■ **THE PROBLEM**: Copy out the lines below word for word.

-- start of AVAILABLE DATA --

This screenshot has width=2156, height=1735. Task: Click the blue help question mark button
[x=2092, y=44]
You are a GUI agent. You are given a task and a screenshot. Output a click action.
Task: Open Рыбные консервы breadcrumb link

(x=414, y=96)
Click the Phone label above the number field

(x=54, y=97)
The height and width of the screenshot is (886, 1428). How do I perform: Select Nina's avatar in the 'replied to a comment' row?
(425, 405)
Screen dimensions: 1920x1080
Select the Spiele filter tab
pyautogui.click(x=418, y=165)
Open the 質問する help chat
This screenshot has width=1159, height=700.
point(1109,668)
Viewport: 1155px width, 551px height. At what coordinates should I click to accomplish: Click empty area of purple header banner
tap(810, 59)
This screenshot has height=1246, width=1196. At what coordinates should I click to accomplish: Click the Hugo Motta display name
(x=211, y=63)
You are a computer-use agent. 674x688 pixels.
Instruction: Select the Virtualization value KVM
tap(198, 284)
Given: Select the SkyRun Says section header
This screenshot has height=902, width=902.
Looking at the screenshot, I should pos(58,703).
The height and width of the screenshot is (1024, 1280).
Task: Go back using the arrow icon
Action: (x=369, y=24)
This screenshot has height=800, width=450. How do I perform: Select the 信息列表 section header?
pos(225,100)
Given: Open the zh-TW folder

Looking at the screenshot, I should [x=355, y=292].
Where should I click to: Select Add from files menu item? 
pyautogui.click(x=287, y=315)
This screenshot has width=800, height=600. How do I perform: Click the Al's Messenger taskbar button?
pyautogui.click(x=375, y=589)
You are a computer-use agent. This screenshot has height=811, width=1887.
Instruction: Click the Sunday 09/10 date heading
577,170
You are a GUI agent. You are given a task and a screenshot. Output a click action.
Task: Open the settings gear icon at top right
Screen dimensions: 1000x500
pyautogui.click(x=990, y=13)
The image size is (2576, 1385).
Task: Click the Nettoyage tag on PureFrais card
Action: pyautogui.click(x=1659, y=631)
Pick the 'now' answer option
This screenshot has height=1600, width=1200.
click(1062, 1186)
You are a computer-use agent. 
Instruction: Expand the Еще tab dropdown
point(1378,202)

-- end of AVAILABLE DATA --

■ **RESPONSE TO THIS EXERCISE**:
This screenshot has width=2156, height=1735. Task: Click the blue help question mark button
[x=2092, y=44]
You are a GUI agent. You are given a task and a screenshot. Output a click action.
Task: Open Рыбные консервы breadcrumb link

(x=414, y=96)
Click the Phone label above the number field

(x=54, y=97)
The height and width of the screenshot is (886, 1428). How do I perform: Select Nina's avatar in the 'replied to a comment' row?
(425, 405)
Screen dimensions: 1920x1080
Select the Spiele filter tab
pyautogui.click(x=418, y=165)
Open the 質問する help chat
This screenshot has width=1159, height=700.
point(1109,668)
Viewport: 1155px width, 551px height. At what coordinates should I click to accomplish: Click empty area of purple header banner
tap(810, 59)
This screenshot has height=1246, width=1196. At what coordinates should I click to accomplish: Click the Hugo Motta display name
(x=211, y=63)
You are a computer-use agent. 674x688 pixels.
Instruction: Select the Virtualization value KVM
tap(198, 284)
Given: Select the SkyRun Says section header
This screenshot has height=902, width=902.
Looking at the screenshot, I should pos(58,703).
The height and width of the screenshot is (1024, 1280).
Task: Go back using the arrow icon
Action: (x=369, y=24)
This screenshot has height=800, width=450. How do I perform: Select the 信息列表 section header?
pos(225,100)
Given: Open the zh-TW folder

Looking at the screenshot, I should [x=355, y=292].
Where should I click to: Select Add from files menu item? 
pyautogui.click(x=287, y=315)
This screenshot has width=800, height=600. How do I perform: Click the Al's Messenger taskbar button?
pyautogui.click(x=375, y=589)
You are a computer-use agent. This screenshot has height=811, width=1887.
Instruction: Click the Sunday 09/10 date heading
577,170
You are a GUI agent. You are given a task and a screenshot. Output a click action.
Task: Open the settings gear icon at top right
Screen dimensions: 1000x500
pyautogui.click(x=990, y=13)
The image size is (2576, 1385).
Task: Click the Nettoyage tag on PureFrais card
Action: pyautogui.click(x=1659, y=631)
Pick the 'now' answer option
This screenshot has height=1600, width=1200.
click(1062, 1186)
You are a computer-use agent. 
Instruction: Expand the Еще tab dropdown
point(1378,202)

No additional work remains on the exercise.